Very true!! I am loving the backs so far.


----------



## zacksbf (Sep 11, 2009)

blue beast said:


> Bend that thing to shape! (If ur parts dont come in). I bent mine on a trail as i was coming out of 1 of the mud holes . came out the woods with wheels pointing two directions . took to trailer and bent it back rode rest of day . bought a new one a week later (stock then was $8.88) better the tie rod than the knuckle or anything else on that front end. the rod was the cheapest thing on it.


I thought about just putting stockers back on it for that exact reason.

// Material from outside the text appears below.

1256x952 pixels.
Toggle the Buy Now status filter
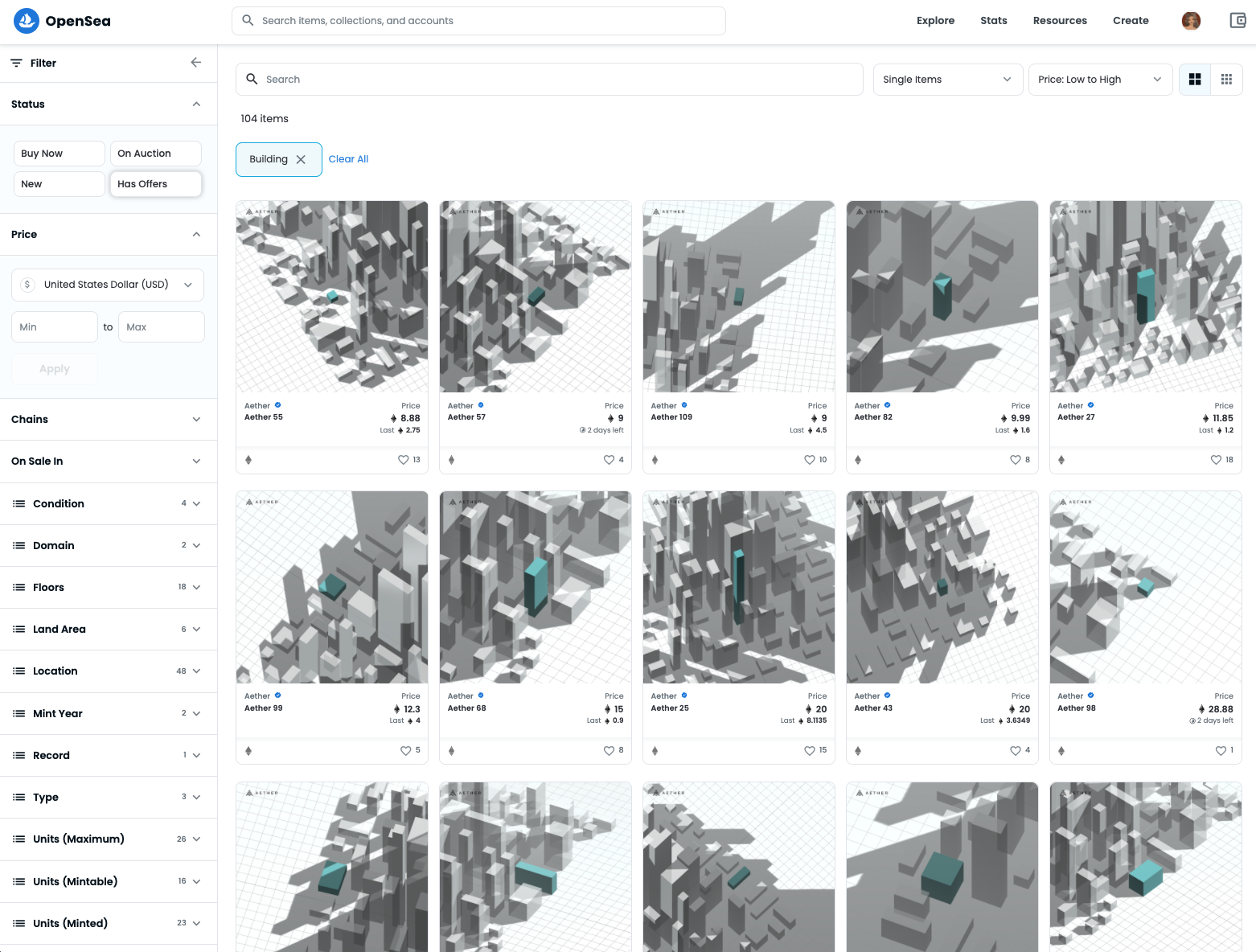pos(59,154)
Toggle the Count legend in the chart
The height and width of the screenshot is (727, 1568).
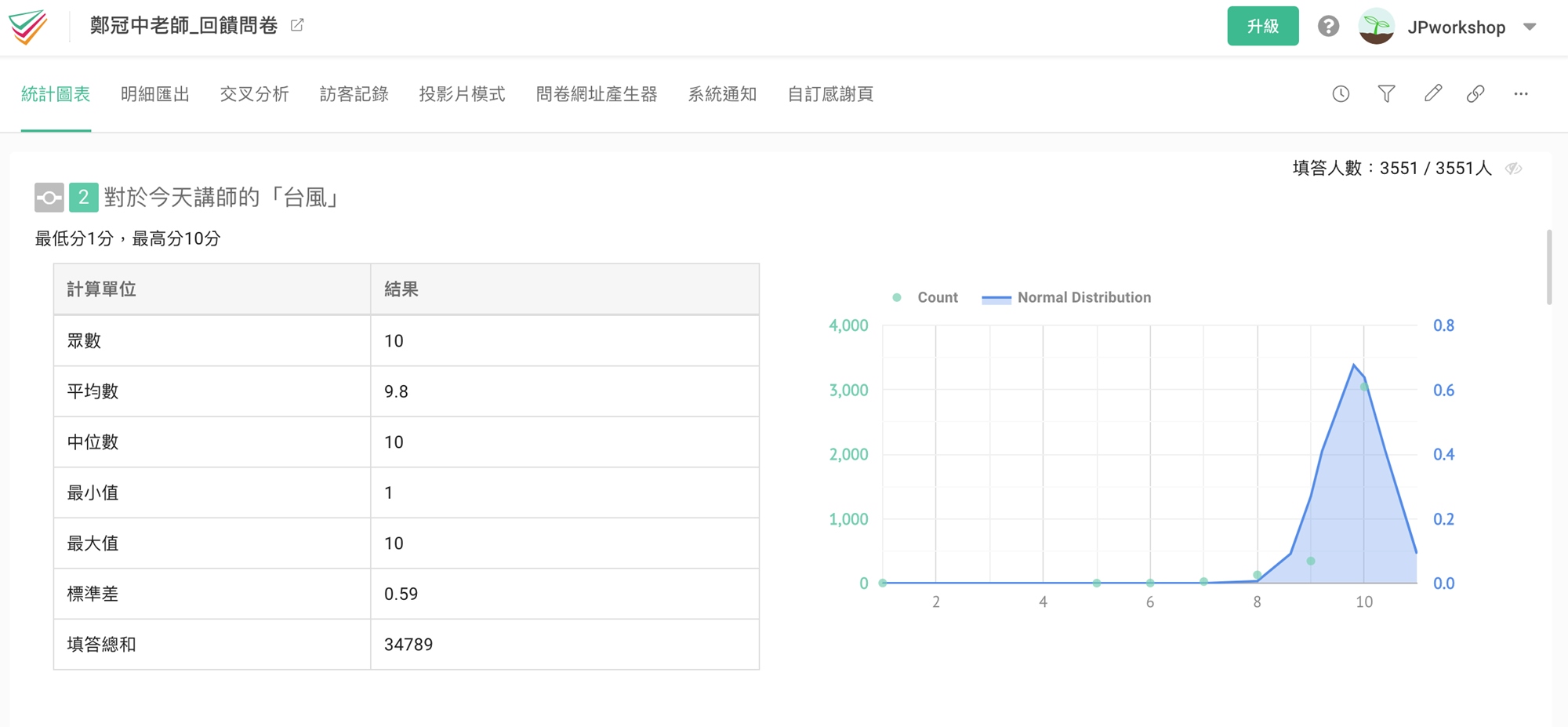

I really don't want to start busting knuckles when the tie-rod doesn't give but I also don't like having to worry about them being to weak so I went ahead and got the ASR's.
I also thought about just bending it back but then I would be running one that is really in a weakened state and that would have me all out of my game when riding because I would think I had to nurse it around and thats just not me.


----------



## zacksbf (Sep 11, 2009)

JHR said:


> Zacksbf if u guys decide to go there sat send me a pm i might come along as well.


Will do!! The more the better. 
I will check with Highlifter and see if it will be open Saturday and then figure out if I need to throw a stocker back on it or if mine will be in and let you know.


----------



## Polaris425 (Dec 16, 2004)

thats what I did w/ 29x12's up front... I bought a set of aftermarket heavy duty alum. ones after having bent the stockers, well, first ride out, I broke both of them. You cant ride back to the truck on BROKE tie-rods, but you CAN ride back w/ bent ones!! So I ordered 4 OEM tie rods (they are/were $10...) put 2 back on, and took the other 2 w/ me in the truck whenever I went riding! :rockn:


----------



## zacksbf (Sep 11, 2009)

I am thinking I will buy a stock replacement for my bent one and put the ends on it and keep the right one and just carry those with me in the ammo box so if I ever snap one I can put a stock setup back on it to get back to the truck or keep riding. I am sure it would be tons of fun wrenching on them behind a silverback gummed full of mud laying in the mud but it beats getting towed back.


----------



## walker (Apr 5, 2009)

*beats getting towed back*. by a honda i fixed it for you..lol


----------



## zacksbf (Sep 11, 2009)

Highlifter park will be open this Saturday. Scott just replied to me asking on HL so now I just have to get that stuff going. I will wait til Wednesday for the rods to arrive and if they don't show up I will make other arrangements by either hitting you up Walker or just getting one from the stealership since they aren't that expensive because I know having spares wouldn't hurt.


----------



## zacksbf (Sep 11, 2009)

walker said:


> *beats getting towed back*. by a honda i fixed it for you..lol


That would depend on how far from the truck I am. Wouldn't be any Honda's on the back side of the parks. They would be on the main trails arguing about what tire they can turn and stuff, lol


----------



## walker (Apr 5, 2009)

zacksbf said:


> That would depend on how far from the truck I am. Wouldn't be any Honda's on the back side of the parks. They would be on the main trails arguing about what tire they can turn and stuff, lol


yea true that...let me know and hopefully my work schedule and my chick let me go ride...lol


----------



## zacksbf (Sep 11, 2009)

ASR's still haven't showed up so I slapped another stock tie-rod in this morning and replaced my plugs and wires (which seems to have fixed the dying out in water problem) and put tire wet all over it so I am ready to ride tomorrow.
I know Walker is still a maybe so if anyone else in the area wants to ride at highlifter tomorrow let me know and we can all meet up.


----------